(REQUEST)
Can you arrange the lines below as a numbered list, leaving out any blank ones?

[Word and element location records]
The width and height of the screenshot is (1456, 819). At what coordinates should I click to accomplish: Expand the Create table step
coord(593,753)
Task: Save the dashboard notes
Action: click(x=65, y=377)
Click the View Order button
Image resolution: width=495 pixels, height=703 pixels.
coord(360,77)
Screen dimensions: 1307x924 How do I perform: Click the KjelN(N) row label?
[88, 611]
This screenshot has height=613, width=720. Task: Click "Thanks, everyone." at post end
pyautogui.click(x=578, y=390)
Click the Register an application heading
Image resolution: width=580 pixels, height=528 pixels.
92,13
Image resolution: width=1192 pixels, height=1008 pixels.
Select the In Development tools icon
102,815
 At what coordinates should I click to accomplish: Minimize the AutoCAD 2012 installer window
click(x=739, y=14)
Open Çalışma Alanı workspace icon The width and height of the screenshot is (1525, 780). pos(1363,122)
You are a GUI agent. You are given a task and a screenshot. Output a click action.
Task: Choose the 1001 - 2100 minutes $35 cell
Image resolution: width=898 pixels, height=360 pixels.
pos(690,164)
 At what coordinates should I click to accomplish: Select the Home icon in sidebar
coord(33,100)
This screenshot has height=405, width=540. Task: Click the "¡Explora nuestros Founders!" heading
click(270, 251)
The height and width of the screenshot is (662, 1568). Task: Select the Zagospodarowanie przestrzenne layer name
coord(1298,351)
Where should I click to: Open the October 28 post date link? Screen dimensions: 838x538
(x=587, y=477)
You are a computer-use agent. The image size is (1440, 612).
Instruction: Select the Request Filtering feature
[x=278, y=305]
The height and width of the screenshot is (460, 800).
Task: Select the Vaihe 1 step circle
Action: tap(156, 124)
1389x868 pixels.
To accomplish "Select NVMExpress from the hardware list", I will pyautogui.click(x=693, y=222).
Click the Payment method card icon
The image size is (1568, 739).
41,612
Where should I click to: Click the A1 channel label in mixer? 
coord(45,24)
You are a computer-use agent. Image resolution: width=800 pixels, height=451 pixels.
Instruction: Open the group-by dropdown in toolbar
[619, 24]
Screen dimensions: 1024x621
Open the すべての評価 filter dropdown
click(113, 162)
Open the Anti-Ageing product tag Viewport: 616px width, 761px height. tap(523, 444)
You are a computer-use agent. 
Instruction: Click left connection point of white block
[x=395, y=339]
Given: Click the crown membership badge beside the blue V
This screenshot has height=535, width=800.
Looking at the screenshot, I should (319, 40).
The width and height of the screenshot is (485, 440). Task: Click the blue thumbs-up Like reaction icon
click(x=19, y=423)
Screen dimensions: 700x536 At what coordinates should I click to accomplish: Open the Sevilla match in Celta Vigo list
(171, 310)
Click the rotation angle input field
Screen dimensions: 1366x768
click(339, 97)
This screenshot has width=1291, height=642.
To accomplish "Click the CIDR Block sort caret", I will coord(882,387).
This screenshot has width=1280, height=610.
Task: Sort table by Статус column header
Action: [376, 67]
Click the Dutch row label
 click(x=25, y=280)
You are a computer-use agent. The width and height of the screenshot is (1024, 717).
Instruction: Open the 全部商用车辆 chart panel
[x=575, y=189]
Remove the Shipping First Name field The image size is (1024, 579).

(THE RESULT)
1. The width and height of the screenshot is (1456, 819). At what coordinates should I click to accomplish: Expand the Create table step
2. coord(593,753)
3. Task: Save the dashboard notes
4. Action: click(x=65, y=377)
5. Click the View Order button
6. Image resolution: width=495 pixels, height=703 pixels.
7. coord(360,77)
8. Screen dimensions: 1307x924 How do I perform: Click the KjelN(N) row label?
9. [88, 611]
10. This screenshot has height=613, width=720. Task: Click "Thanks, everyone." at post end
11. pyautogui.click(x=578, y=390)
12. Click the Register an application heading
13. Image resolution: width=580 pixels, height=528 pixels.
14. 92,13
15. Image resolution: width=1192 pixels, height=1008 pixels.
16. Select the In Development tools icon
17. 102,815
18.  At what coordinates should I click to accomplish: Minimize the AutoCAD 2012 installer window
19. click(x=739, y=14)
20. Open Çalışma Alanı workspace icon The width and height of the screenshot is (1525, 780). pos(1363,122)
21. You are a GUI agent. You are given a task and a screenshot. Output a click action.
22. Task: Choose the 1001 - 2100 minutes $35 cell
23. Image resolution: width=898 pixels, height=360 pixels.
24. pos(690,164)
25.  At what coordinates should I click to accomplish: Select the Home icon in sidebar
26. coord(33,100)
27. This screenshot has height=405, width=540. Task: Click the "¡Explora nuestros Founders!" heading
28. click(270, 251)
29. The height and width of the screenshot is (662, 1568). Task: Select the Zagospodarowanie przestrzenne layer name
30. coord(1298,351)
31. Where should I click to: Open the October 28 post date link? Screen dimensions: 838x538
32. (x=587, y=477)
33. You are a computer-use agent. The image size is (1440, 612).
34. Instruction: Select the Request Filtering feature
35. [x=278, y=305]
36. The height and width of the screenshot is (460, 800).
37. Task: Select the Vaihe 1 step circle
38. Action: tap(156, 124)
39. 1389x868 pixels.
40. To accomplish "Select NVMExpress from the hardware list", I will pyautogui.click(x=693, y=222).
41. Click the Payment method card icon
42. The image size is (1568, 739).
43. 41,612
44. Where should I click to: Click the A1 channel label in mixer? 
45. coord(45,24)
46. You are a computer-use agent. Image resolution: width=800 pixels, height=451 pixels.
47. Instruction: Open the group-by dropdown in toolbar
48. [619, 24]
49. Screen dimensions: 1024x621
50. Open the すべての評価 filter dropdown
51. click(113, 162)
52. Open the Anti-Ageing product tag Viewport: 616px width, 761px height. tap(523, 444)
53. You are a computer-use agent. 
54. Instruction: Click left connection point of white block
55. [x=395, y=339]
56. Given: Click the crown membership badge beside the blue V
57. This screenshot has height=535, width=800.
58. Looking at the screenshot, I should (319, 40).
59. The width and height of the screenshot is (485, 440). Task: Click the blue thumbs-up Like reaction icon
60. click(x=19, y=423)
61. Screen dimensions: 700x536 At what coordinates should I click to accomplish: Open the Sevilla match in Celta Vigo list
62. (171, 310)
63. Click the rotation angle input field
64. Screen dimensions: 1366x768
65. click(339, 97)
66. This screenshot has width=1291, height=642.
67. To accomplish "Click the CIDR Block sort caret", I will coord(882,387).
68. This screenshot has width=1280, height=610.
69. Task: Sort table by Статус column header
70. Action: [376, 67]
71. Click the Dutch row label
72.  click(x=25, y=280)
73. You are a computer-use agent. The width and height of the screenshot is (1024, 717).
74. Instruction: Open the 全部商用车辆 chart panel
75. [x=575, y=189]
76. Remove the Shipping First Name field The image size is (1024, 579).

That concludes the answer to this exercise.